Written problem 1: In the keys_phonetized documentation, which standard does the input string use to mark phonemes and syllable segmentation?
Written problem 2: Reproduce the keys_phonetized documentation verbatim, from "key_codes = list()" to "phones = syll.split(separators.phonemes)".
Written problem 3: In the keys_phonetized documentation, the output string of the example that uses "eng-config-file" is made of segments separated by periods. List those segments in order.

Excerpted passage:
— start —

Return the keys of a phonetized syllable as C-V sequences.

The input string is using the X-SAMPA standard to indicate the phonemes and syllables segmentation.

Example

 >>> phonetized_syllable = "cnil-e.p-a.R-vnil"
 >>> lpc_keys = CuedSpeechKeys("fra-config-file")
 >>> lpc_keys.keys_phonetized(phonetized_syllable)
 >>> "0-t.1-s.3-s"

Example

 >>> phonetized_syllable = "cnil-E.n-i:.hw-E.r\-vnil"
 >>> lpc_keys = CuedSpeechKeys("eng-config-file")
 >>> lpc_keys.keys_phonetized(phonetized_syllable)
 >>> "5-c.4-m.4-c.3-s"

Parameters

phonetized_syllables: (str) String representing the keys segments

Returns

(str)

View Source

def keys_phonetized(self, phonetized_syllables: str) -> str:
    """Return the keys of a phonetized syllable as C-V sequences.

        The input string is using the X-SAMPA standard to indicate the
        phonemes and syllables segmentation.

        :example:
        >>> phonetized_syllable = "cnil-e.p-a.R-vnil"
        >>> lpc_keys = CuedSpeechKeys("fra-config-file")
        >>> lpc_keys.keys_phonetized(phonetized_syllable)
        >>> "0-t.1-s.3-s"

        :example:
        >>> phonetized_syllable = "cnil-E.n-i:.hw-E.r\\-vnil"
        >>> lpc_keys = CuedSpeechKeys("eng-config-file")
        >>> lpc_keys.keys_phonetized(phonetized_syllable)
        >>> "5-c.4-m.4-c.3-s"

        :param phonetized_syllables: (str) String representing the keys segments
        :return: (str)

        """
    key_codes = list()
    for syll in phonetized_syllables.split(separators.syllables):
        try:
            phones = syll.split(separators.phonemes)
            if len(phones) == 2:
                if self.get_class(phones[1]) == 'W':
                    (c1, v1), (c2, v2) = self.syll_to_key(syll)

— end —

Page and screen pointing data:
— start —

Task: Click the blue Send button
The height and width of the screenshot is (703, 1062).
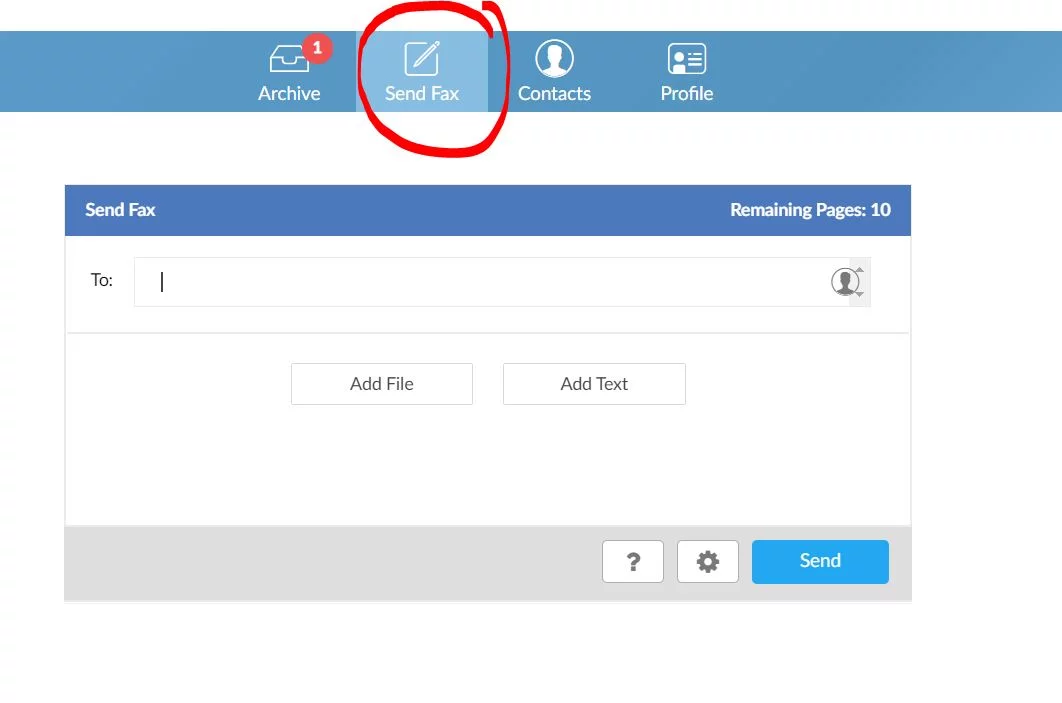Action: 820,561
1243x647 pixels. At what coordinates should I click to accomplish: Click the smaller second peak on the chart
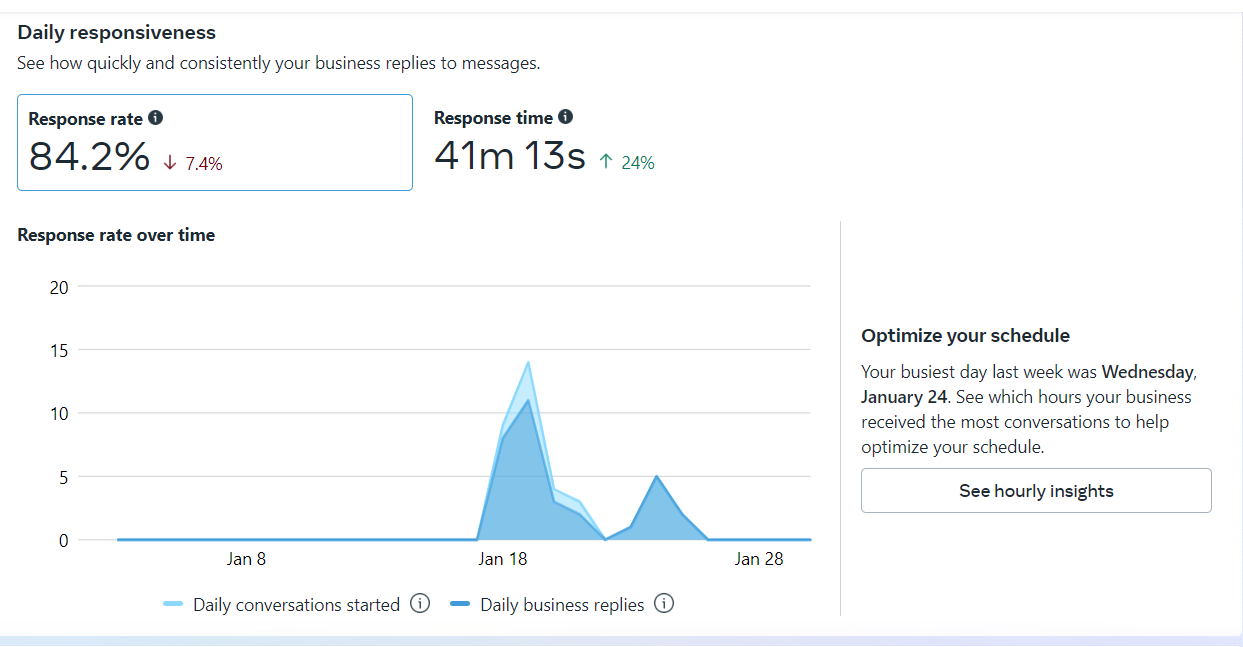coord(656,477)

— end —

Right answer 1: X-SAMPA

Right answer 2:
key_codes = list()
    for syll in phonetized_syllables.split(separators.syllables):
        try:
            phones = syll.split(separators.phonemes)

Right answer 3: 5-c, 4-m, 4-c, 3-s